▶ [Aim of the exercise]: Please copy the lines below word for word, leaving out the pictures.

▶ [Data rows]:
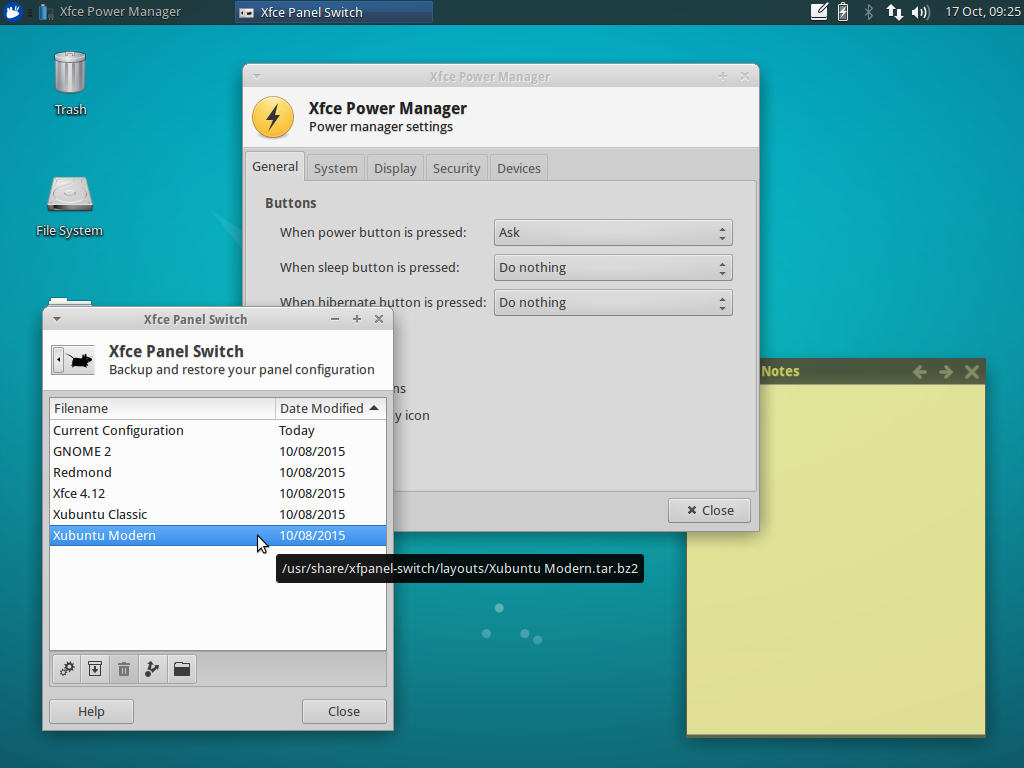
Task: Open the hibernate button action dropdown
Action: tap(613, 302)
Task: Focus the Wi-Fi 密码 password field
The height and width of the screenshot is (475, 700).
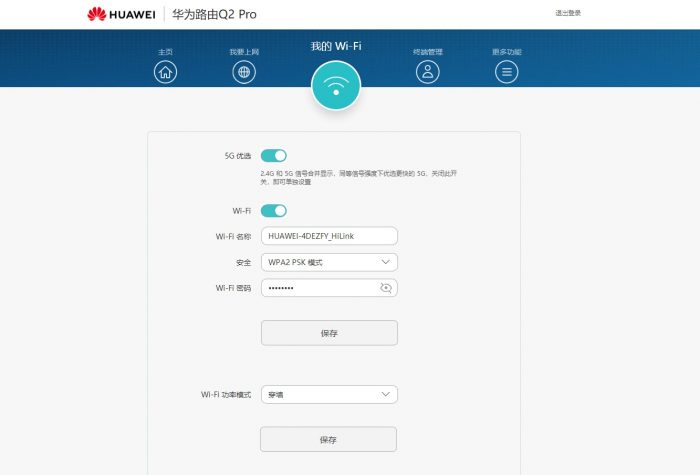Action: pos(318,288)
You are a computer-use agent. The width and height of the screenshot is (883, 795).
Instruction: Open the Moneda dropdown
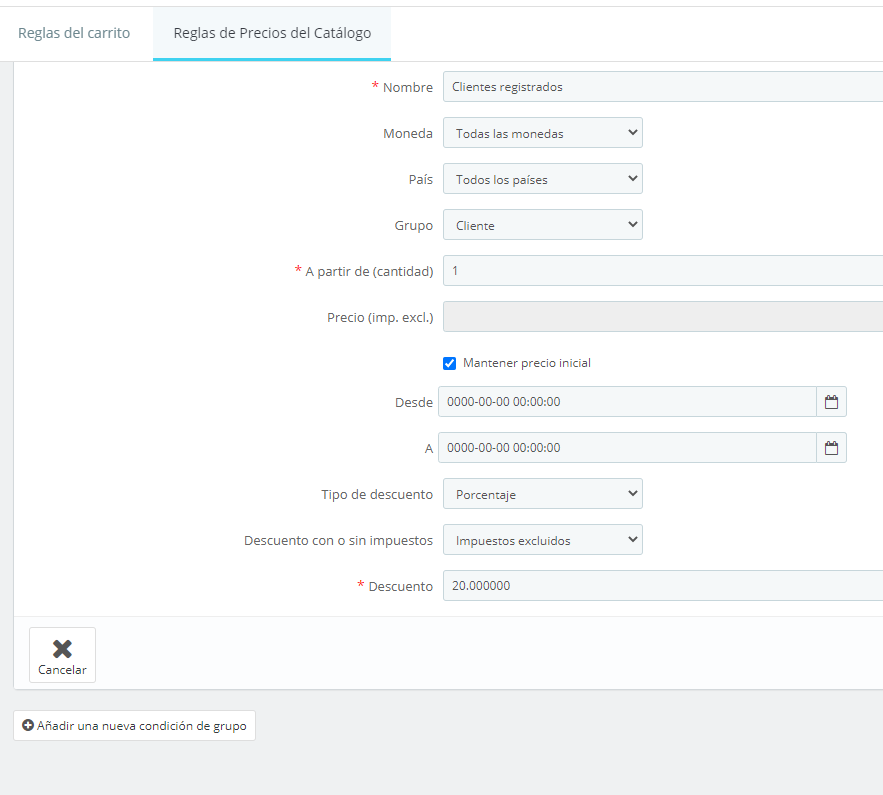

▶ [Output for this exercise]:
Task: Open the hibernate button action dropdown
Action: tap(613, 302)
Task: Focus the Wi-Fi 密码 password field
The height and width of the screenshot is (475, 700).
Action: pos(318,288)
You are a computer-use agent. The width and height of the screenshot is (883, 795).
Instruction: Open the Moneda dropdown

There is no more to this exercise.